La mise en scène de Lumet précise et acérée comme une lame de rasoir nous transporte au sein d’une famille qui tutoie les bas fonds de l’humanité et l’on en reste pantois. La structure éclatée du récit  nous promène un coup 2 jours avant le braquage puis une semaine après, etc… Et ce qui pourrait passer pour un exercice de style stérile permet au contraire de voir petit à petit une véritable toile d’araignée se tisser autour des différents protagonistes.

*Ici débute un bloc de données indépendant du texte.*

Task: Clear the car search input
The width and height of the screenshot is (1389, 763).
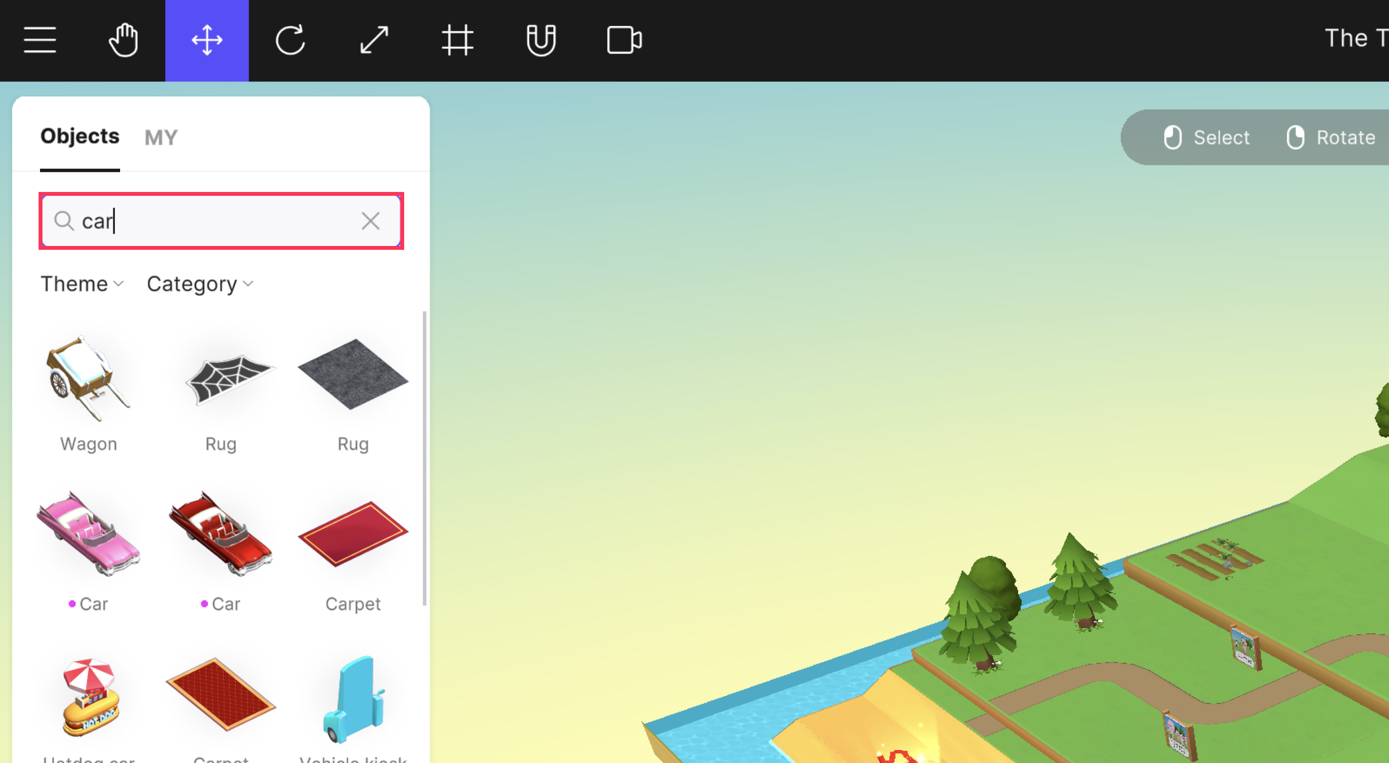Action: (x=370, y=220)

Enfin, Lumet a eu la bonne idée de s’entourer d’un casting de très très haut niveau: Hoffmann comme d’habitude littéralement possédé par ses personnages( cf rôles dans « Capote », « Boogie Nights » ou encore « Magnolia ») qui nous gratifie d’une scène de fureur dans la voiture dont vous vous souviendrez, Ethan Hawke qui retrouve un rôle à la hauteur de celui qu’il a eu dans « Bienvenue àGattaca », Albert Finney comme toujours parfait et Marisa Tomei, trop peu utilisée (on oublie qu’elle a été oscarisée pour « Mon Cousin Vinny » il y a déjà seize ans.

Bref, un vrai polar à voir absolument.

CRITIQUE: THE WRESTLER (2008)

Wild Bunch

Dans les années 70 Randy Robinson « the Ram » (Mickey Rourke) était une superstar du catch aux millions de fans et aux figurines à son effigie. Vingt ans plus tard, il est vendeur au rayon traiteur d’un supermarché et combat le samedi face à d’anciennes gloires du catch comme lui. Ces combats lui servent à boucler les fins de mois et à s’évader d’une vie sans aucun intérêt: il est seul et son unique famille, sa fille qu’il a abandonnée quand il tutoyait les sommets, refuse de le fréquenter. Alors que son corps l’abandonne aussi (il porte un prothèse auditive et subit un pontage après un infarctus), il va trouver l’amour en la personne d’une escort girl (Marisa Tomei), naufragée de la vie elle aussi.

Pour son quatrième film, Darren Aronofski change radicalement de registre après PI (thriller mathématico-métaphysique épatant), Requiem for a dream ( véritable shoot cinématographique sur toutes les sortes d’addiction) et The fountain (SF pas brillant). Ici, c’est un vrai drame sur fond de sport, un peu à la Rocky, sans effet de mise en scène pour coller au plus près de la réalité  un peu dans le genre des drames sociaux d’outre-Manche . Aronofski a fait un choix plus que payant de confier le rôle du »Bélier » à Mickey Rourke; c’est le rôle de sa vie et ce pourrait être autobiographique tant l’alcool et une vie mouvementée ont fait sombrer sa carrière dans l’oubli (jusqu’à ce rôle). Pour l’accompagner, Marisa Tomei est comme à chaque fois extraordinaire (je l’avais déjà dit pour « 7h58 »), ici dans ce rôle de call girl qui passe ses nuits à danser pour des paumés pour élever son fils de 9 ans.

Ces deux-là n’auraient pas besoin de parler tant leurs regards en disent long. On y lit la détresse et la tristesse de n’avoir pas de but ni de perspective d’avenir ou quelqu’un à qui se raccrocher. Vraiment un magnifique duo d’acteurs! Pour couronner le tout, Bruce Springsteen nous achève avec une ballade comme lui seul en a le secret.

Un très très bon film à ne pas manquer!